Bison latifrons Skeletal Bas Relief Study

Medium – Cast bronze on a polished stone base

Dimensions – 20"H X 10"W X 27"L

Limited edition of 25 • Price $6,200

 Bison latifrons was a species of bison common across North America during the Pleistocene, becoming extinct with many other megafauna at the end of the last ice age. Bison latifrons would have been clearly recognizable as a relative to today’s bison with a few very important and noticeable differences. For starters, Bison latrifons was enormous. Its mass has been estimated to have been up to 4000 pounds with a height at the shoulders of 8 feet and with a horn span, measured from tip to tip of 8 feet as well.  This makes Bison latifrons one of the largest or possibly the largest species of bovid that ever existed.

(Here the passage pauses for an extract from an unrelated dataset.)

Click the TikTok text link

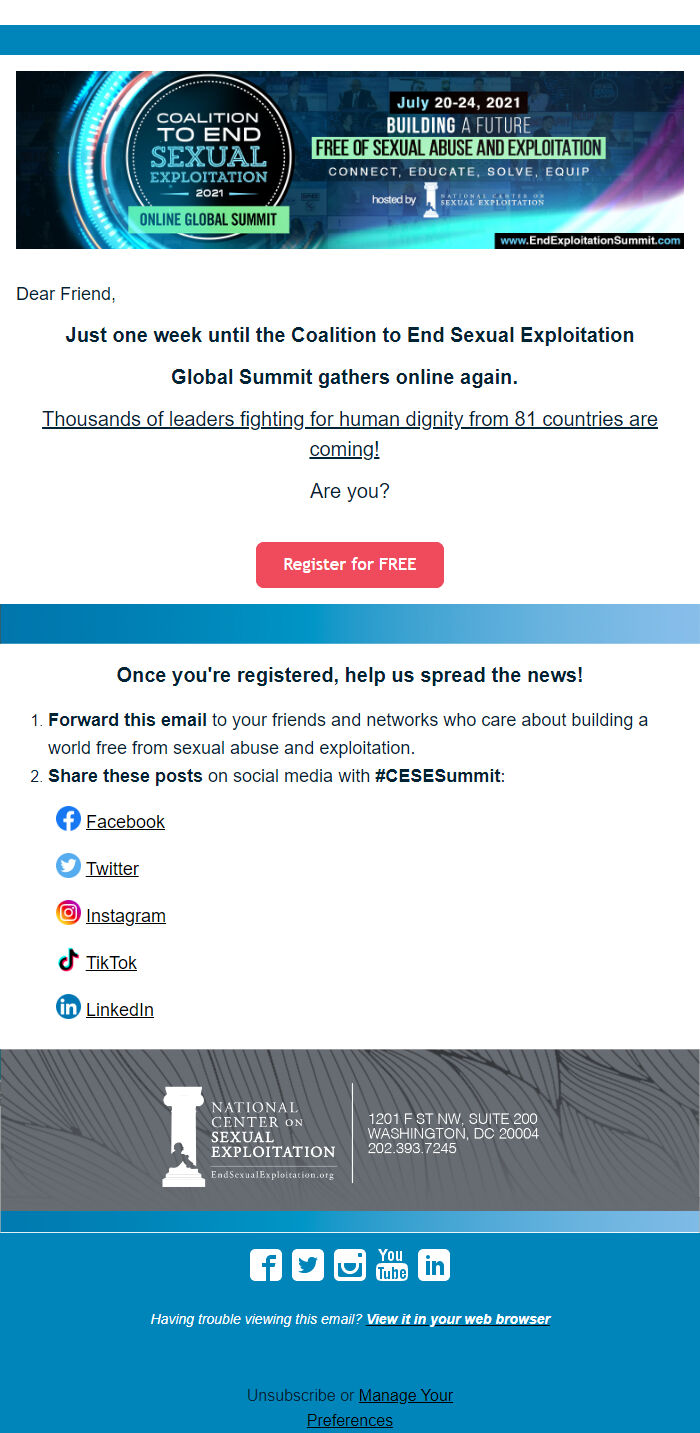click(x=111, y=962)
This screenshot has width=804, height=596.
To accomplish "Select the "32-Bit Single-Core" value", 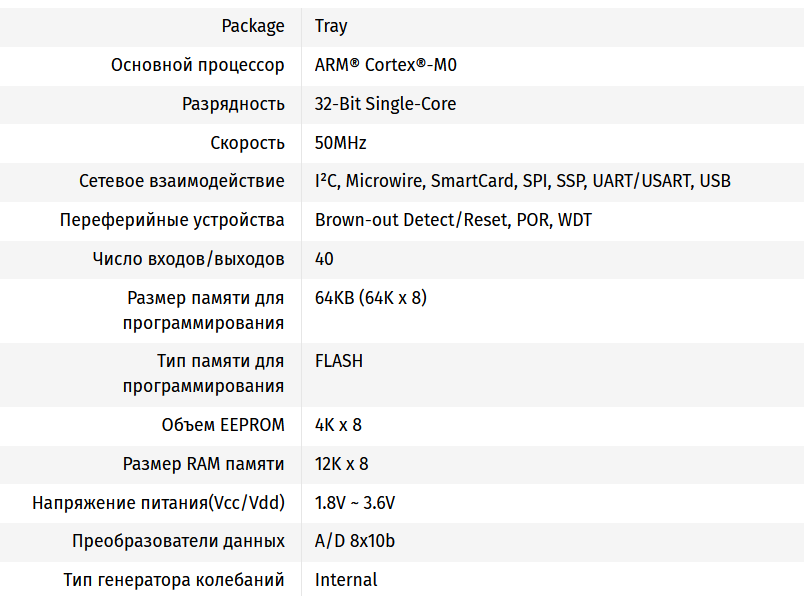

The sculpture was commissioned for the Cincinnati Museum Center’s Ice Age Gallery in 2020. I was asked to created a bison sculpture illustrating the skeleton of this animal in a Bas relief on one side of the sculpture and the sculpted life appearance of the animal on the other. To create this sculpture, I had access to a couple of invaluable resources. First, I used an interactive 3-D scan of a composite skeleton of Bison latifrons made available through the Idaho Museum of Natural History with funding assistance from the U. S. Bureau of Reclamation. Secondly, I had the technical expertise of Glenn Storrs, the vertebrate paleontologist with the Cincinnati Museum Center. For reconstruction of the soft tissue and integument, I looked at visual imagery from the American plains bison, the wood bison, the European bison or wisent, and lastly from cave paintings of the steppe bison.


I like this sculpture, it is exciting and captures what an impressive animal this species of bison really was.